▸ What you should do
In the earnings call transcript excerpt, roughly what share of Delaware capital does the speaker expect to go to the Earthstone assets?

BEGIN Supplied text

Yeah, thanks, Neal. As far as activity goes, I think we've been pretty clear that we're going to kind of move rigs from Midland and reallocate that capital to Delaware. So our development plan will be very Delaware-focused, kind of 90%+, Delaware Basin will be where the CapEx is spent. And I think kind of within the Delaware, as you think about capital allocation to the Earthstone assets, you know, I think ± a third is probably the right range. It may be a little less than that, kind of at times, but I think kind of over the course of the year, that's probably a safe bet where it'll shake out.

And then low-hanging fruit on the operational side, you know, I think everything we laid out in our rollout call around synergies is, you know, we're still very convicted that those synergies are very achievable and ones that we can even go beat. So, you know, the quickest wins are gonna be on just pricing. You know, pricing on things like sand, fuel, frack, wireline, et cetera, are wins that we were able to get kind of the day after we closed. Probably followed up by that, it will be rigs. I think we'll be able to go get efficiencies, either by swapping out rigs or kind of applying best practices real fast for short moves, et cetera, with kind of the economies of scale of the business.

And then, kind of, I think what'll bring up the rear will be the LOE changes. A lot of those are kind of water disposal, contractual-based type deals, or things that take a little more time. But, you know, we're, we're one week in today, and I think we are feeling as confident as ever to be able to go get this.

Neal Dingmann
Managing Director, Truist Securities

Yeah, certainly a lot of upside. And then, James, maybe my second one for you, just on shareholder return. Just wondering, do you believe the current, you know, your current 50% free cash flow payout will remain optimal going forward, you know, as you all get larger, as production, you know, increases, as debt even goes down further? Or is there any reason you'd see to, you know, maybe step that up in that case, or potentially even lower it if you want to, you know, decide to boost production?

END Supplied text
BEGIN Data extract

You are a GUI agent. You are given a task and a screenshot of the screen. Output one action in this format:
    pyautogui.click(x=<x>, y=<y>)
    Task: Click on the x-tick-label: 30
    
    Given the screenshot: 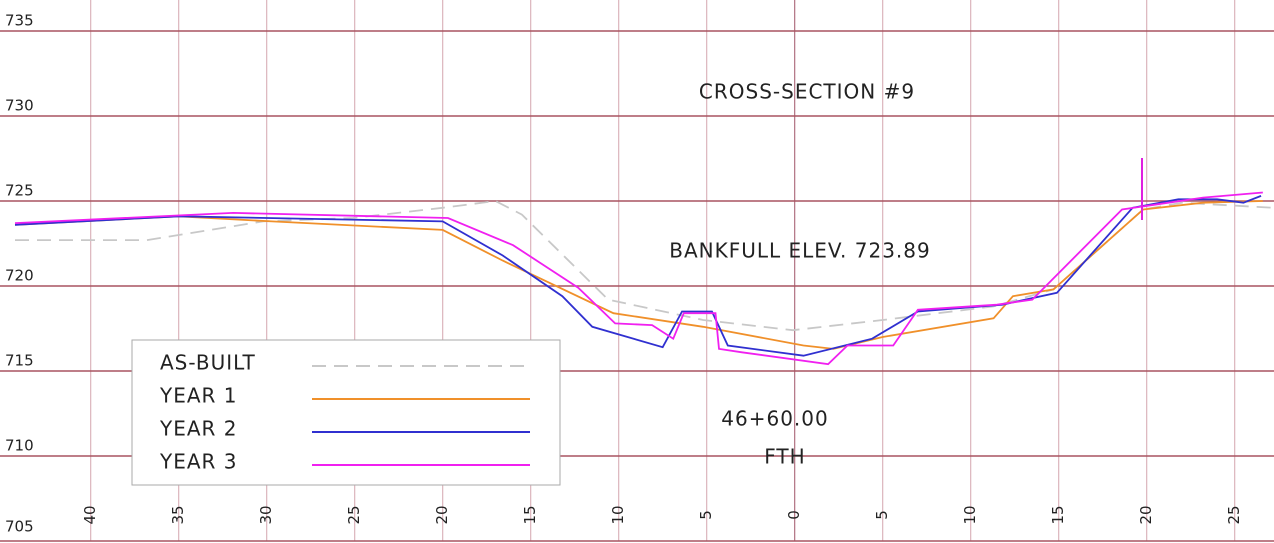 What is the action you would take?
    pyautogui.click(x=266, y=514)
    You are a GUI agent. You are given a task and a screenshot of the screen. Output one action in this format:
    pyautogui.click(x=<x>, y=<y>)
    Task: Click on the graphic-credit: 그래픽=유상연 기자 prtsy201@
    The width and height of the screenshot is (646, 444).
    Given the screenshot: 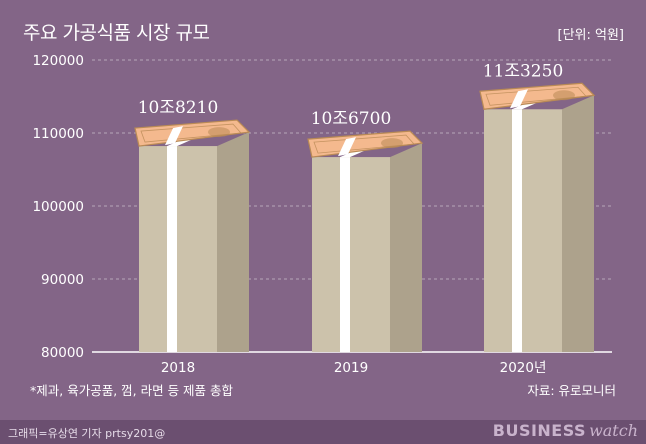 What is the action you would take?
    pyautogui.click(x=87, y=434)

END Data extract

▸ Response box
About a third, possibly a little less at times.